Le cadre est parfaitement choisi : après un tortueux et passionnant parcours à travers l’histoire du médium photographique, les visiteurs de l’exposition imaginée par Jan Dibbets, La Boîte de Pandore, arrivent dans les dernières salles, où les procédés de cet art excèdent le cadre de la feuille de papier, poussé vers l’exploration d’une troisième dimension. Les formats sont plus grands, le champ du regard plus aéré. Pourtant des courants troubles parcourent l’espace. Une jeune femme se dirige vers moi, me toise, s’allonge à mes pieds. Ses yeux continuent de me fixer. Elle semble prête à assumer le regard surplombant que le spectateur peut avoir sur une œuvre. Je m’assois à ses côtés. La proximité physique dans le contexte anonyme et aseptisé du musée crée une situation insolite, mais c’est avant tout, cette manière complètement neutre de regarder, apparentée à un miroir sans teint qui est saisissante. Les yeux aux pupilles dilatées au point d’absorber – par le truchement d’un montage photographique – le paysage environnant, décliné en reflets sombres ou en éclats, à travers seize tirages de Giuseppe Penone, Rovesciare i propri occhi – progetto (1970) m’avaient irrépressiblement marquée de leur cymaise quelques instants auparavant. Le rapprochement est fulgurant. Quelque chose d’essentiel se joue entre les œuvres choisies par Jan Dibbets et la pièce performative d’Annie Vigier et Frank Appertet. X-Event 2, créé au Centre d’art contemporain de Brétigny à l’invitation de Pierre Bal-Blanc en 2005, présenté ensuite à la Biennale de Lyon en 2007 pendant les trois mois de la manifestation, avant de commencer à tourner à travers le monde, revient enfin à Paris. Le goût, accueilli cet après-midi de juin par le Musée d’Art Moderne, fait partie d’une série de sept protocoles : Les courses, Les corps morts, La vague, Les Kama Sutra, Les chutes, Salives. Bien avant l’heure où les grandes institutions muséales ont commencé à montrer de l’intérêt pour l’art vivant, au début de la deuxième décade du XXIème siècle, Les gens d’Uterpan signaient déjà des formes incarnées qui interrogeaient à la fois les codes du théâtre et de l’espace d’exposition. Au fil du temps, leurs créations explorent également le tissu urbain (Audience, en 2011, Topologie, en 2013) ou encore les ondes radiophoniques (You are a dancer, en 2015). Un remarquable alliage entre l’audace conceptuelle et un engagement physique et performatif sans faille constitue leur signe de fabrique.

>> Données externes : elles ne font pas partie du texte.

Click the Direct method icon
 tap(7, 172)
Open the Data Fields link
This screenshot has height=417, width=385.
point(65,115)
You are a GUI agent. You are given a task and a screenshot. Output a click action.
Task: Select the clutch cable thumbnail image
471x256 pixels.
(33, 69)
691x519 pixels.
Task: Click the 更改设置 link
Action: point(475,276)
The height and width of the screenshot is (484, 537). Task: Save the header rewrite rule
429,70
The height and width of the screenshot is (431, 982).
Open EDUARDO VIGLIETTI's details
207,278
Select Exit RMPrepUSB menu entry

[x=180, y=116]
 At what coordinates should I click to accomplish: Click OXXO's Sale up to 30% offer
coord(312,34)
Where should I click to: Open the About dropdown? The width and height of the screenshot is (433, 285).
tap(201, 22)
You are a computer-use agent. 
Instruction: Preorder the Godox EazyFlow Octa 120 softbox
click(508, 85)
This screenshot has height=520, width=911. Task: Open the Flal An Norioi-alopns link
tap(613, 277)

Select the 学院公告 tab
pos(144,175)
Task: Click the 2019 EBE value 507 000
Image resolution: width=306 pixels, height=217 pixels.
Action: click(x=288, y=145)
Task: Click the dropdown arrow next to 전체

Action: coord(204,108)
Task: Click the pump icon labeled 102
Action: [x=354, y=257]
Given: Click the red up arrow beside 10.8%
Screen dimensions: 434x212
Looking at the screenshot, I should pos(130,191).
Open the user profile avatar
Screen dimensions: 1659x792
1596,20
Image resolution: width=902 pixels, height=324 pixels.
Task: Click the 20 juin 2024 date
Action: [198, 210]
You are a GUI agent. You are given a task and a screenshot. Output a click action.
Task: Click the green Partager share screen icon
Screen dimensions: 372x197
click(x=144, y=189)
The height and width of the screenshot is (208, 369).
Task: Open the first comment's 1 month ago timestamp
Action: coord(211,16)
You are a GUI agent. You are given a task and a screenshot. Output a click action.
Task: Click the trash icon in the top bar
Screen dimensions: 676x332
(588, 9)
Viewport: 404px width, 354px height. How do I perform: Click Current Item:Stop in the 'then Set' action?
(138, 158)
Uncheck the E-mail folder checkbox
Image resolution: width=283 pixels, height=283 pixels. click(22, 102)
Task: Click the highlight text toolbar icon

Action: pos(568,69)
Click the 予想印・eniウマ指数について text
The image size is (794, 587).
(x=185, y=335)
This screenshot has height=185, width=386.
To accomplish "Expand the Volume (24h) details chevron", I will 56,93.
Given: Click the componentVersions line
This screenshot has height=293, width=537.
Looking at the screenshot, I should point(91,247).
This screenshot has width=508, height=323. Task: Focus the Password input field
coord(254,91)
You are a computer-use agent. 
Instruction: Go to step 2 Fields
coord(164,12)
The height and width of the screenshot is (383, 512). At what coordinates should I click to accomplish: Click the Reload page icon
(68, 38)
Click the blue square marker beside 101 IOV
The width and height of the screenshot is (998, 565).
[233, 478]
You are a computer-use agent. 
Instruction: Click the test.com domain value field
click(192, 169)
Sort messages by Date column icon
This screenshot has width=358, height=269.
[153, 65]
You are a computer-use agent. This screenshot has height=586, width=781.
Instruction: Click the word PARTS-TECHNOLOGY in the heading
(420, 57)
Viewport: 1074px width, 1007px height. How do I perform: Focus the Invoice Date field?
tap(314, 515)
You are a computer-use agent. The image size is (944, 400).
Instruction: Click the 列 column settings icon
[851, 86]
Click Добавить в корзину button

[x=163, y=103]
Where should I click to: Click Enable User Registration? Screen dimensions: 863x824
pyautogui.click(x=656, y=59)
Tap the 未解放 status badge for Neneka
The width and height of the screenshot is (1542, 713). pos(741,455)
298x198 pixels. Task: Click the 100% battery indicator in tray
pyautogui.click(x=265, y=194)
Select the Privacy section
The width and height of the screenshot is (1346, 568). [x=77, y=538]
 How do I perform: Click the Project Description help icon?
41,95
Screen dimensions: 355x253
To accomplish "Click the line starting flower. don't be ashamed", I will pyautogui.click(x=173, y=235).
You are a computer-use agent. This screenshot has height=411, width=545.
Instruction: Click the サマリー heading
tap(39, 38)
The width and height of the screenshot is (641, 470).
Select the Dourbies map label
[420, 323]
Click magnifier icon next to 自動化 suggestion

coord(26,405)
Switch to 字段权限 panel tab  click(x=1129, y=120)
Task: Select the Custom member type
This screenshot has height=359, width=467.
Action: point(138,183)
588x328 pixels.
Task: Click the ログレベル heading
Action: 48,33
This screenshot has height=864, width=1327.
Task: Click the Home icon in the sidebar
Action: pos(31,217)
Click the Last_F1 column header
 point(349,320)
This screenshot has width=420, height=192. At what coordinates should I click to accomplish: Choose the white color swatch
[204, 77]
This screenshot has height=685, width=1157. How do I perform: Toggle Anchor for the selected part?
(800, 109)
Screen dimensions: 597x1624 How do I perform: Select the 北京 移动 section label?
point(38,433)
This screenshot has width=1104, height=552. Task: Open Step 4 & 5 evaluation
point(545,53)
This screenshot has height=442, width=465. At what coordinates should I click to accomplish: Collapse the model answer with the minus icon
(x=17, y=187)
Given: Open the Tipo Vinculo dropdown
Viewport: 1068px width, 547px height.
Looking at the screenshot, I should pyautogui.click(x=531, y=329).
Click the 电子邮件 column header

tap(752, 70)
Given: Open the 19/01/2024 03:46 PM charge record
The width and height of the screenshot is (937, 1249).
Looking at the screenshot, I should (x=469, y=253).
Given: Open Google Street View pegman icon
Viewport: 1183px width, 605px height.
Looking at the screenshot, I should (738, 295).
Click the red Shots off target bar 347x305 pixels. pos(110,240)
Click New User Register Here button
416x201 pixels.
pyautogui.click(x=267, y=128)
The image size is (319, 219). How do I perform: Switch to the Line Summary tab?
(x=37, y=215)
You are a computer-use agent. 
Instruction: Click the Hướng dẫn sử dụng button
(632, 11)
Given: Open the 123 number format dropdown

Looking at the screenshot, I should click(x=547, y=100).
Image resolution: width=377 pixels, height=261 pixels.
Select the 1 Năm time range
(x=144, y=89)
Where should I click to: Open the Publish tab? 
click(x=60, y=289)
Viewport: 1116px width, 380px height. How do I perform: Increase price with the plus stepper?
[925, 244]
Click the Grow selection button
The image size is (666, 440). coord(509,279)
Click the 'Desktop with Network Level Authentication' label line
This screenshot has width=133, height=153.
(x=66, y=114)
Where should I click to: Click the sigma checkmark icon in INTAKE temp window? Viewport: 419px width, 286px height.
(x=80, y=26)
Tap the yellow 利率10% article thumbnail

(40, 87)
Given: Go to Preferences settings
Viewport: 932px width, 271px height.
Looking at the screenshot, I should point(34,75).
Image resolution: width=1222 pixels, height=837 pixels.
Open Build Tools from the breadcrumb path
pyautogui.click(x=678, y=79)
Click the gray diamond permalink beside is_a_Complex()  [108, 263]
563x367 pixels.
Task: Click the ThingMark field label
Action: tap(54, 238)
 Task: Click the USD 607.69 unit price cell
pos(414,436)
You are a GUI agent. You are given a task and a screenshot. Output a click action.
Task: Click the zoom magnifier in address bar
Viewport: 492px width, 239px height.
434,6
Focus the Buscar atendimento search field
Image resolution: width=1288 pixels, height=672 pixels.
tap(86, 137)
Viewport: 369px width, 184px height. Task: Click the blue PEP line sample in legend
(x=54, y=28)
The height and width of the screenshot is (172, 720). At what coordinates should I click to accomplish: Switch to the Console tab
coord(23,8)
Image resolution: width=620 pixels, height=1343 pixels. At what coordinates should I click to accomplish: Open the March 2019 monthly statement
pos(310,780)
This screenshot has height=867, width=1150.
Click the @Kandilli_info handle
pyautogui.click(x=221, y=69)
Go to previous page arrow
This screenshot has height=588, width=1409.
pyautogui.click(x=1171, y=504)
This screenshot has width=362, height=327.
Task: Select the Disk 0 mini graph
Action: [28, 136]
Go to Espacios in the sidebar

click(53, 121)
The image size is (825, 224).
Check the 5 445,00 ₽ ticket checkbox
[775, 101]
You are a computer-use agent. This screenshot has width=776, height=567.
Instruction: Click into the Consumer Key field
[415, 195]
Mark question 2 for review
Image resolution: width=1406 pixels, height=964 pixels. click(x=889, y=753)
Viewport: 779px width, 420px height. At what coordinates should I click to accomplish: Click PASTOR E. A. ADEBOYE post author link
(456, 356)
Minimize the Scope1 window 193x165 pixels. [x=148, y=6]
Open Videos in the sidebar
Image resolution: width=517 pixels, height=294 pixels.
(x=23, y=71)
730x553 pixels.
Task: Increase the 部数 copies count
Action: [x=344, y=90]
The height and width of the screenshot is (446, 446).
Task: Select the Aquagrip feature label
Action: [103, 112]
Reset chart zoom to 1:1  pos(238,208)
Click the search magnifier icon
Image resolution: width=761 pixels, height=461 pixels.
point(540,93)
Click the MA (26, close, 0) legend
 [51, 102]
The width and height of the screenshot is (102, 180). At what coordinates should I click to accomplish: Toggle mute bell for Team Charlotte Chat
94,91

Les danseurs déambulent librement entre les salles. Ils s’approchent des visiteurs, pénètrent subrepticement dans leur sphère intime, captent le regard. Le protocole est extrêmement simple, il suscite néanmoins toute une gamme d’émotions de la part des personnes ainsi interpellées. La surprise, la gène, parfois une pointe de nervosité, ce sont des indicateurs puissants qui explicitent l’emprise des codes culturels et des comportements socialement admis. En Français cette pièce de X-Event 2 porte le nom d’un autre sens que celui activé à un premier abord. Ce glissement entre le regard et le goût nous entraine encore plus loin dans l’intimité, invoque des rapprochements difficilement concevables dans l’espace public, charge les échanges à l’œuvre d’un imaginaire autrement plus sensuel, qui va chercher au delà des reflexes sociaux, ayant souvent trait au jugement, vers la matière indistincte des affects. L’espace du regard partagé se met à vibrer, chargé par l’imaginaire du goût. L’onde binaurale déclinée dans une création sonore de Nicolas Martz prenant comme pâte première la voix du baryton Victor Torres, proche du bruit blanc, au seuil de l’acouphène, amplifie et conforte les architectures abstraites déployées à partir des lignes de fuite des différents champs de vision. Ce sont des temps de latence d’une grande musicalité où les danseurs semblent se conforter à distance, silencieusement, refaire le plein d’énergie – car un échange de regard épuise parfois, se nourrissant de toute la sève d’un corps qui devient tendu. Un nouveau visiteur entre dans la salle, un frisson électrique traverse l’espace, l’œuvre s’active, carnivore pour l’attirer inexorablement dans son giron.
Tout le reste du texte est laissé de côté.